4.歯科医の保険外診療は金儲けのためでない

お恥ずかしい話ですが、最近まで「歯科医の保険外診療はお金儲けのため」と勘違いしていました。しかし歯科治療において、保険診療は必要最低限の医療でしかなく、多くの問題があります。本当に患者さんにとって安全で効果的な治療は保険外診療なのです。歯科の世界では保険外診療こそが「正義」と言えるのです。その理由について解説します。

4-1.銀歯のデメリットは見た目だけじゃない

歯医者の保険診療でよく使われれる材料に、「歯科鋳造用12%金銀パラジウム合金」があります。いわゆる「銀歯」ですが、見た目が悪い事が第一です。しかし、それ以上に詰めものや被せものの下が虫歯になる二次虫歯というデメリットがあります。まずはこの素材を例にしてご説明します。

4-2.金属アレルギーの恐怖

実は、デメリットはそれだけではありません。まず、体に有害であるとされている「パラジウム」が含まれています。このパラジウム、ドイツでは安全性に問題があるとして使用禁止になりました。具体的には、金属アレルギーを引き起こすきっかけになるからです。

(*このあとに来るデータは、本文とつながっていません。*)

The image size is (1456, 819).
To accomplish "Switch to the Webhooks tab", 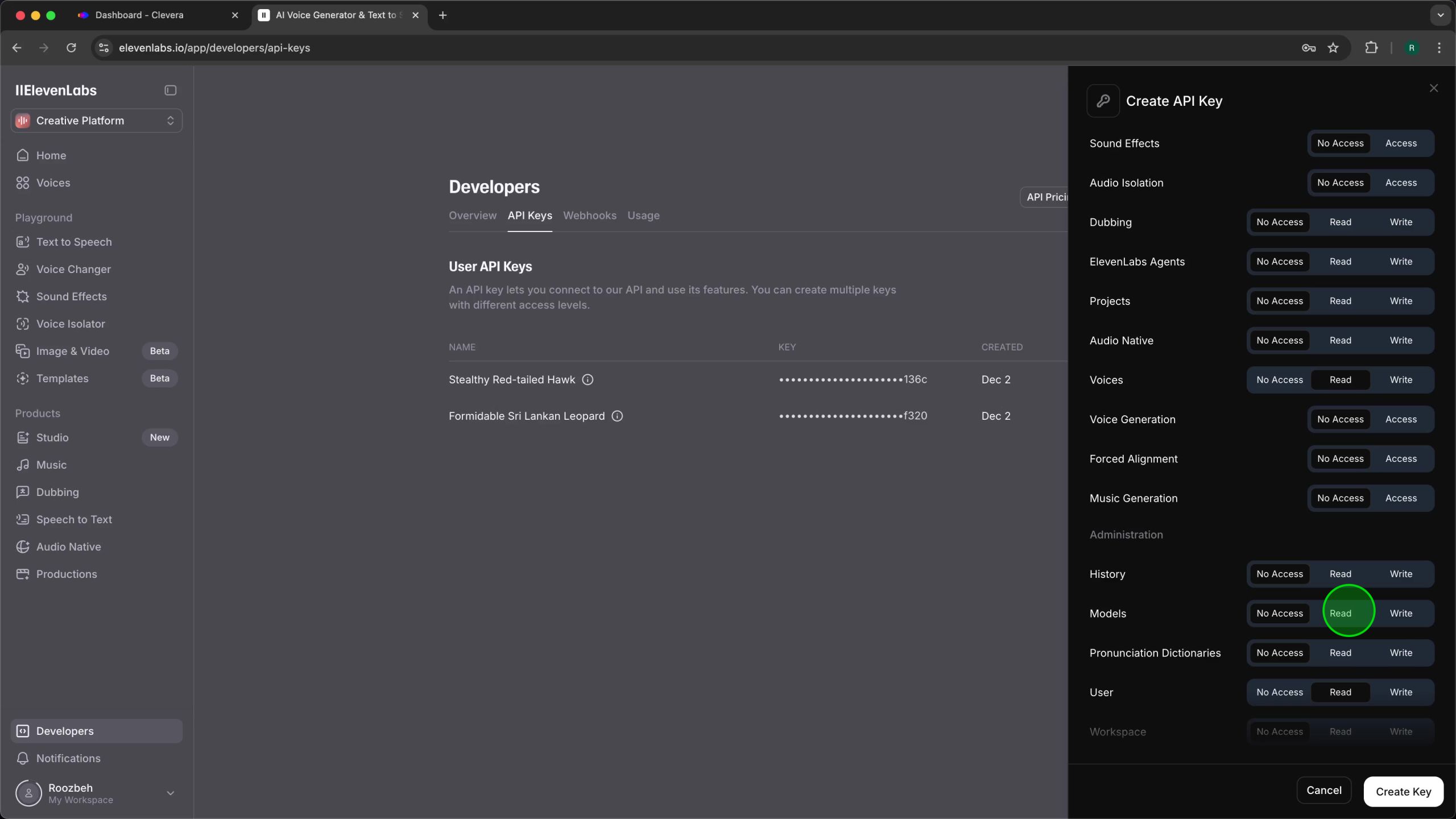I will [590, 216].
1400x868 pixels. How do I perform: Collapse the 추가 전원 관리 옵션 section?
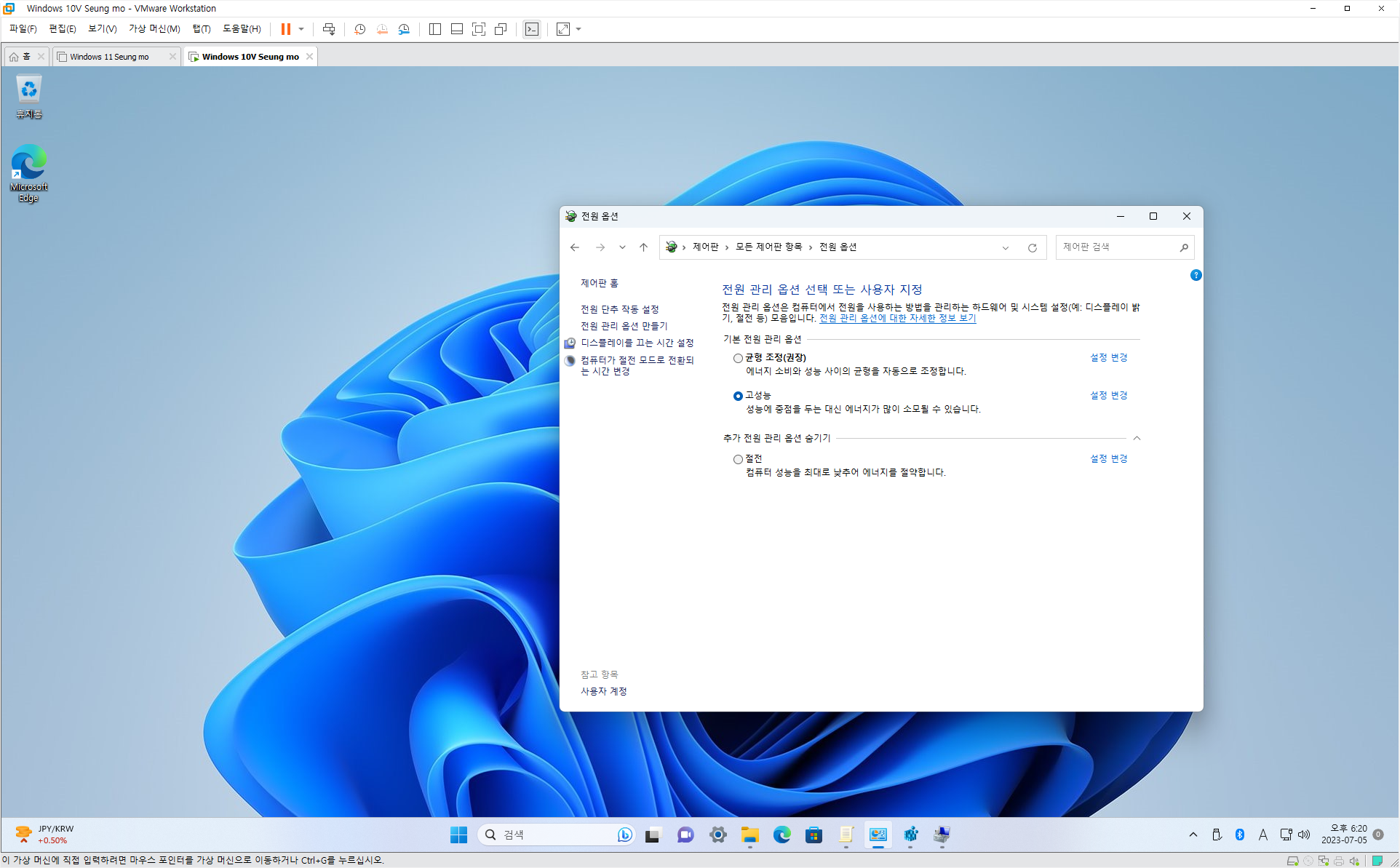point(1137,438)
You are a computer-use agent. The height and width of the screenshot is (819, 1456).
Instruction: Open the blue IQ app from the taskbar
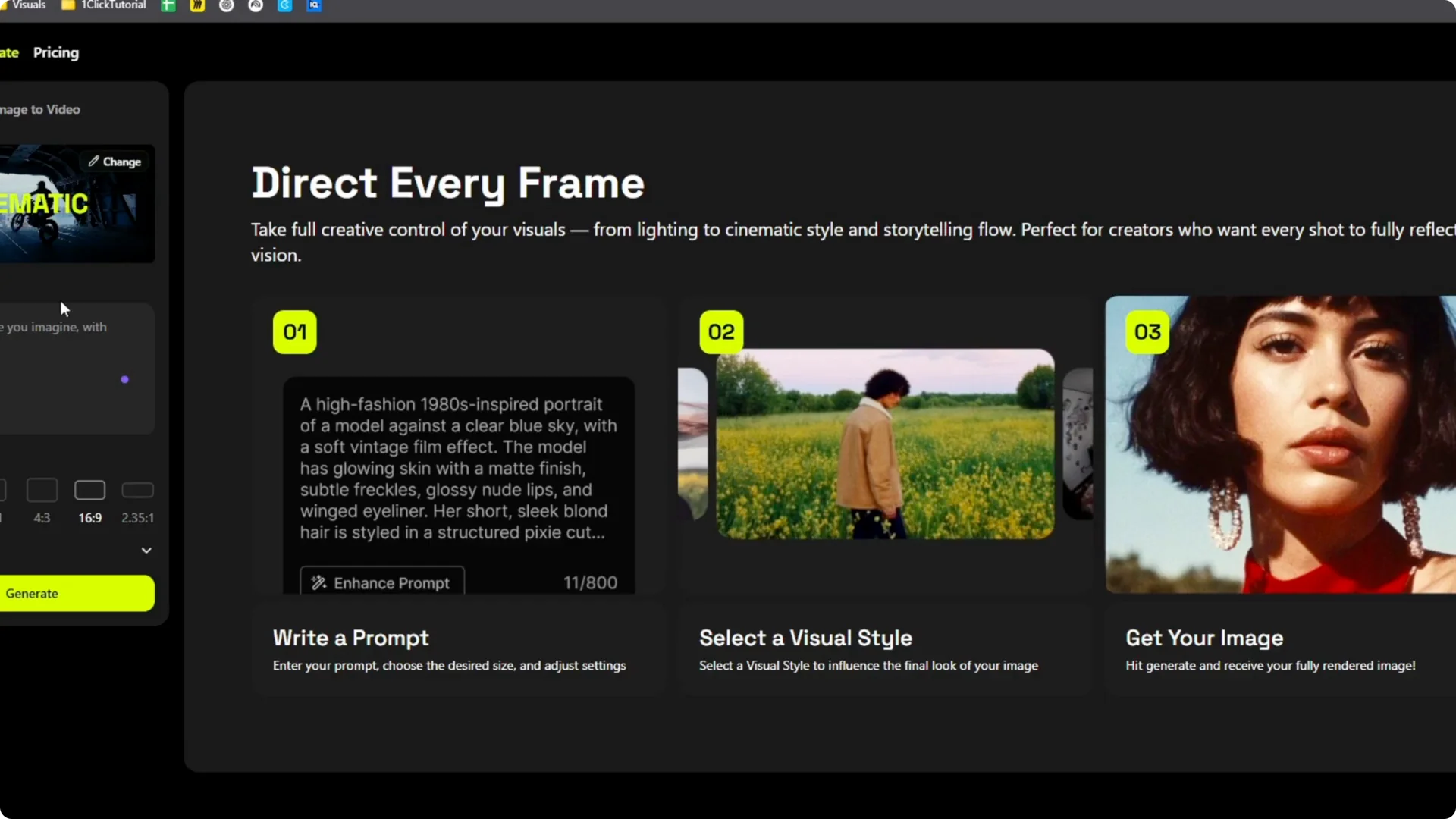pyautogui.click(x=313, y=5)
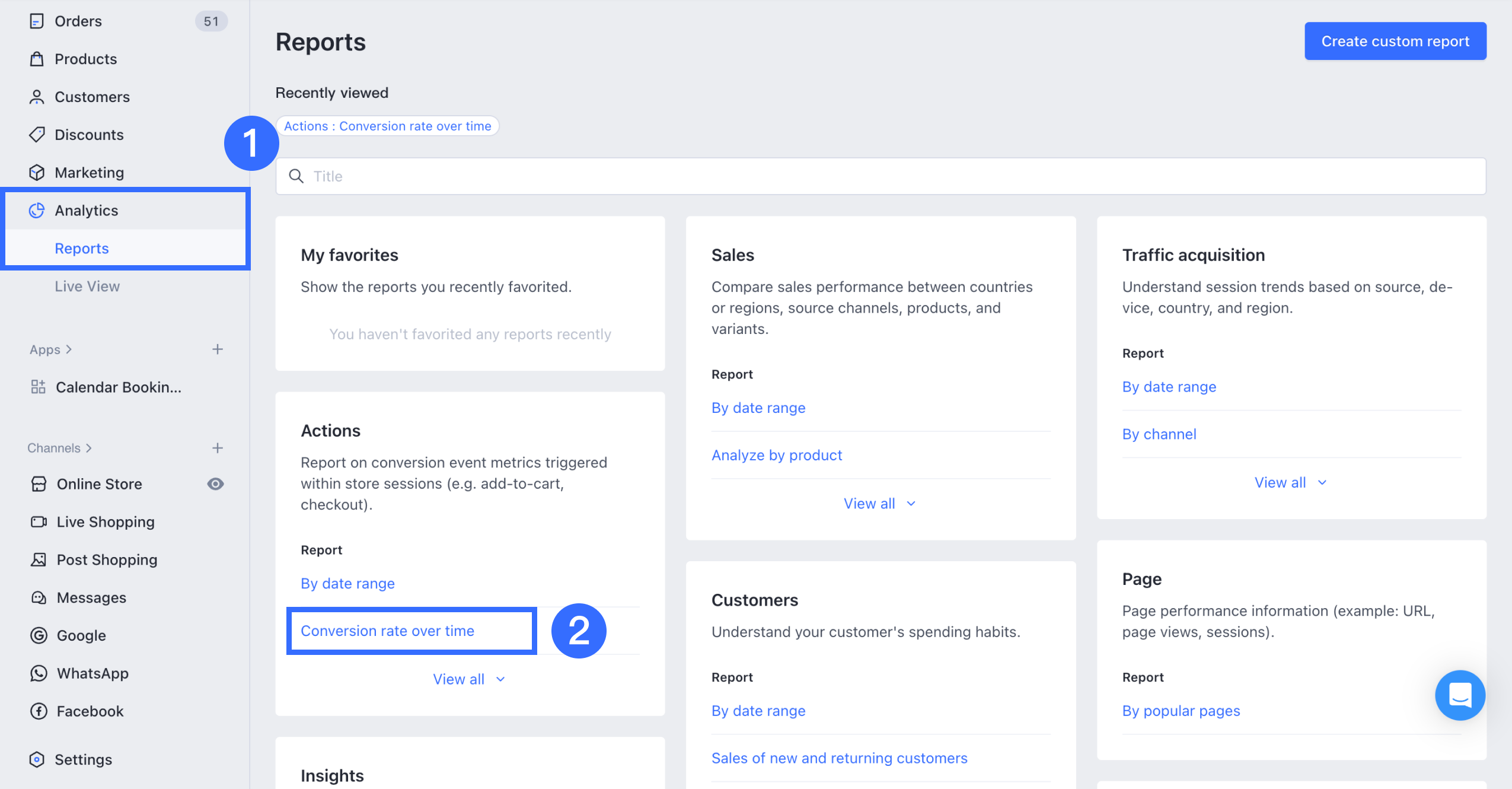Expand the Channels section chevron
Image resolution: width=1512 pixels, height=789 pixels.
[x=89, y=448]
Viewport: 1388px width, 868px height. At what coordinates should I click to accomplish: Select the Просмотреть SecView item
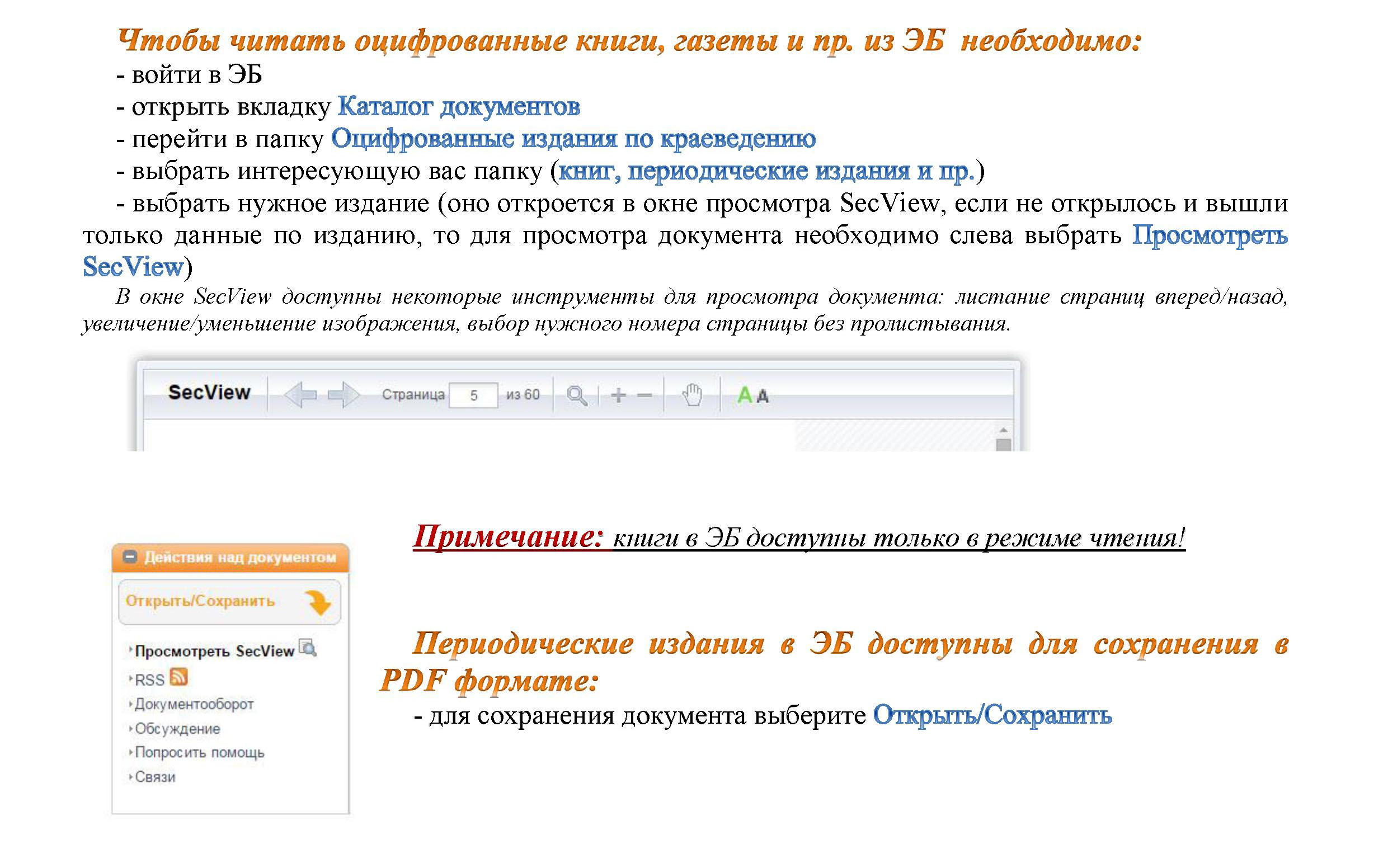coord(214,651)
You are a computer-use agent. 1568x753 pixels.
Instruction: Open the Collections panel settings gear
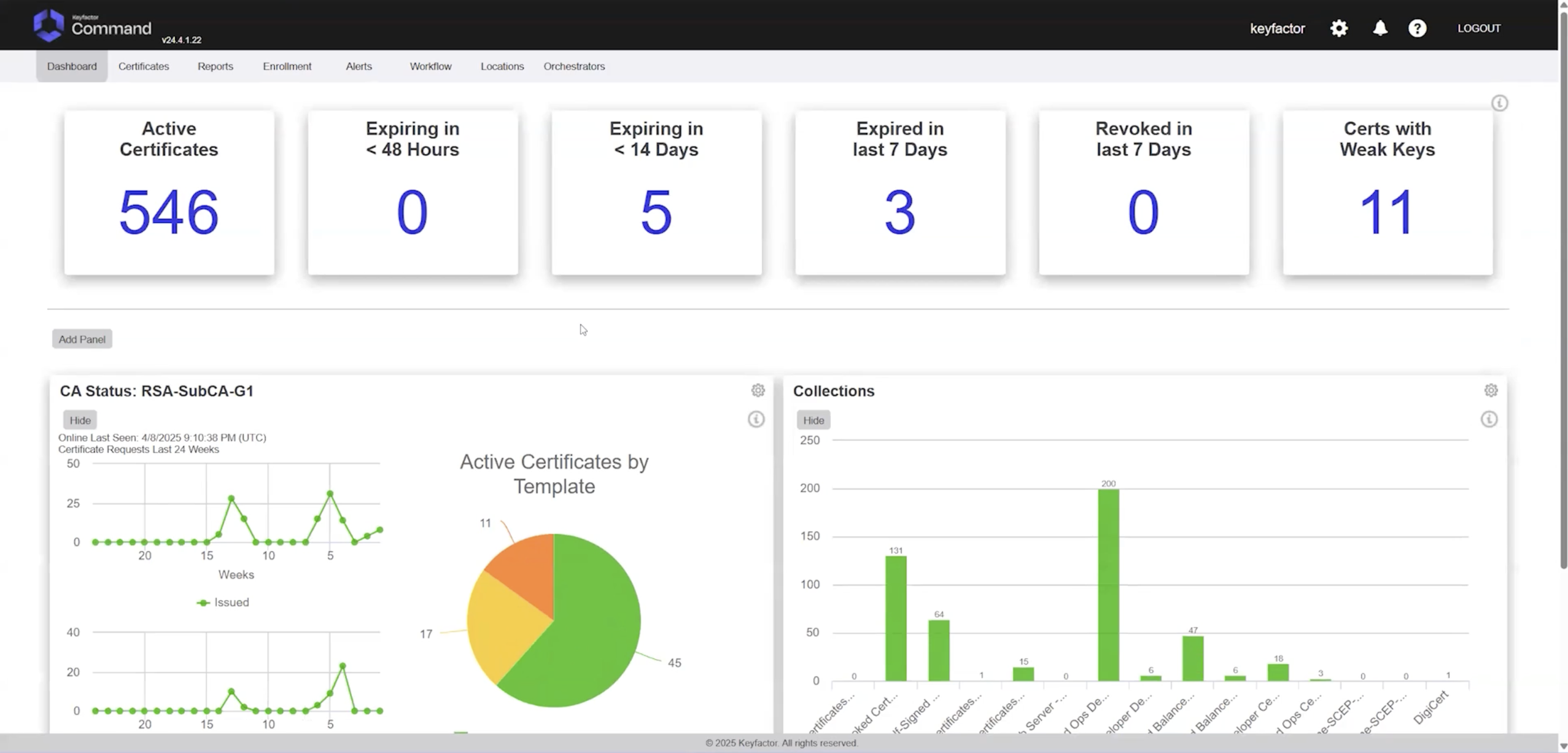[x=1491, y=390]
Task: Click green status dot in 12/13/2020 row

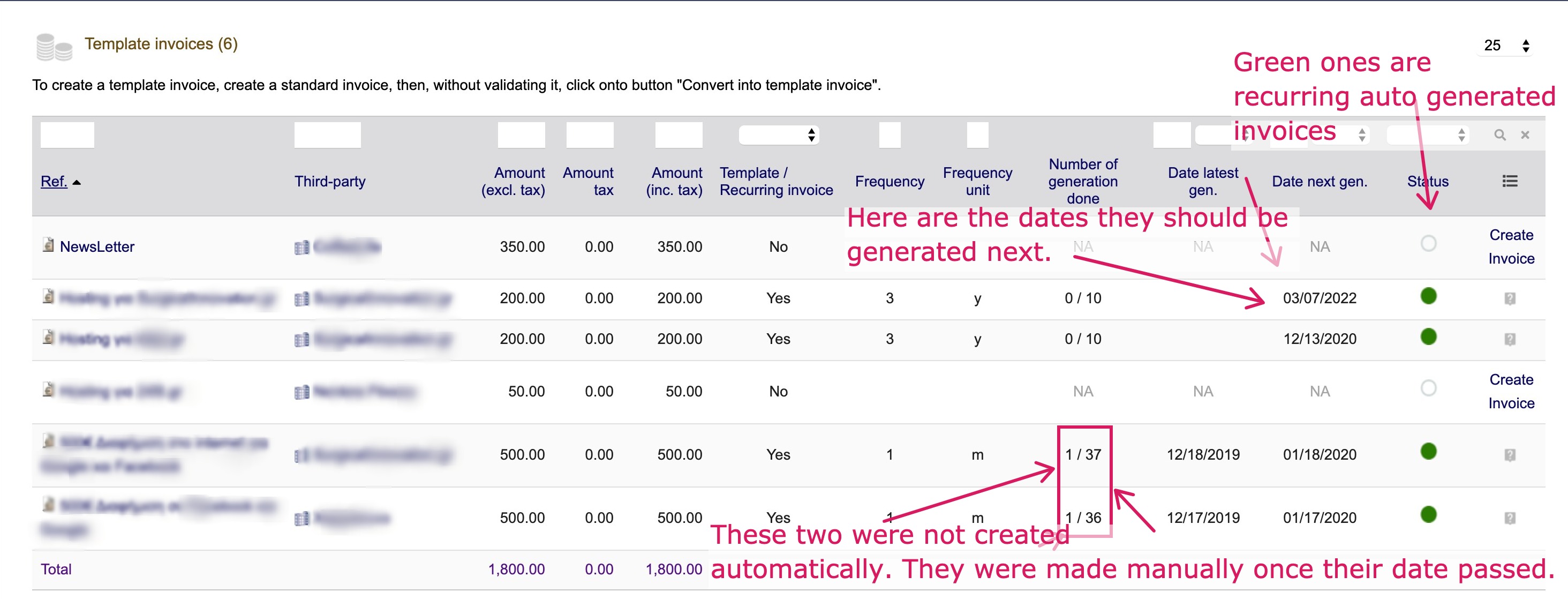Action: tap(1428, 336)
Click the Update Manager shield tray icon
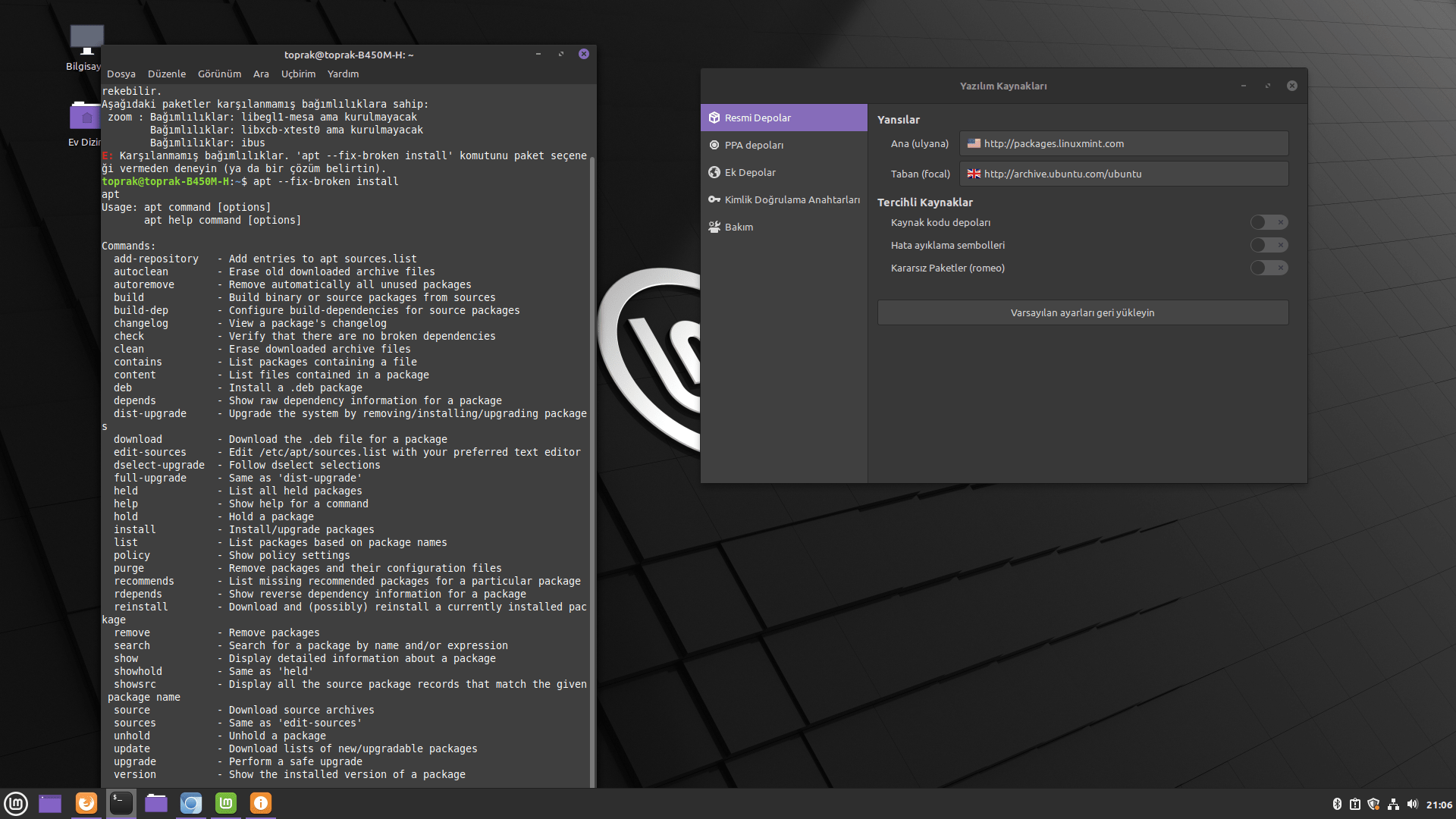 (x=1373, y=805)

実は私は内科医として怖い思いをしたことがあります。患者さんに突然全身の蕁麻疹が出現抗アレルギー剤と軟膏を使用しても全く改善しませんでした。そこで、やむを得ずステロイドの内服治療を行いましたがこれでも改善せず、徐々に肝機能も悪化。やむを得ず、地域の基幹病院にご紹介したケースがありました。その後、「口腔内の銀歯が原因のアレルギー反応」との回答でした。口腔内の銀歯を交換するだけで症状が完全に改善してしまったのです。

保険外診療では、金歯を使うこともできます。金歯は二次虫歯になりにくいですし、イオン化しにくいことから金属アレルギーも起こりにくいのです。そんな経験から私自身、お願いして詰め物をすべて金歯に変更してもらいました。費用は掛かりましたが、健康にはかえられません。

4-3.身内に保険診療はしない

医師から、選択を求められた患者さんにアドバイスすることがあります。患者さんとして、治療の選択に迷った場合は、逆に医師に質問してもらいます。「もしも、先生が私の立場ならどうされますか?」です。医療の究極の選択は、医師自身もしくは医師の家族に対してはどのような治療を行うかであるべきです。

実は、多くの歯科医が「身内に保険診療はしない」と言われます。これが歯科治療の真実なのです。あくまで保険診療は最低レベル。将来も後悔しないためには歯科については保険外診療が理想なのです。

5.医療費控除を有効利用しよう

歯科の保険外診療の負担は、医療費控除を使えば、一部を国が負担してくれるようなものです。少しでも治療費を抑えるために活用することをお勧めします。

5-1.医療費控除とは?

自己又は生計を一にする人のために医療費を支払った場合には、一定の金額の所得控除を受けることができます。これを医療費控除といいます。医療費控除の金額は、実際に支払った医療費の合計額から保険金などで補填される金額を引いてさらに10万円を引いた額です。上限は200万となります。

5-2.医療費控除の対象となる医療費は、目的が治療

医療費控除の対象となる医療費は、目的が「治療」であるかがポイントです。健康保険が適用されるか否かは問題ではありません。治療を目的とした自由診療や先進医療も、一般的に支出される水準を著しく超えなければ、医療費控除の対象となります。

例えば、子どもの成長を阻害しないように行う歯列矯正や、治療目的で行われる大人の歯列矯正も医療費控除の対象となります。しかし、美容目的で行われる歯列矯正は対象になりません。視力回復を目的とした治療であるレーシック手術は医療費控除の対象になりますが、眼科で処方されるメガネやコンタクトレンズは視力を回復させる治療ではありませんので、医療費控除の対象になりません。

5-3.迷ったら医療費控除?

正直、医師としても歯列矯正の治療目的と美容目的の境界はグレーです。その他の治療と予防の違いも、厳密な線引きは難しいのものです。だからこそ迷ったら、ダメもとで医療費控除を出してしまうのも一案かもしれません。

6.まとめ

  • 人生の先輩方が、振り返って後悔している第一は、「歯の定期検診を受ければよかった」です。
  • 歯の定期検診は、生涯医療費まで低くします。
  • 歯の診療においては、後悔しないためにも積極的な保険外診療がお勧めです。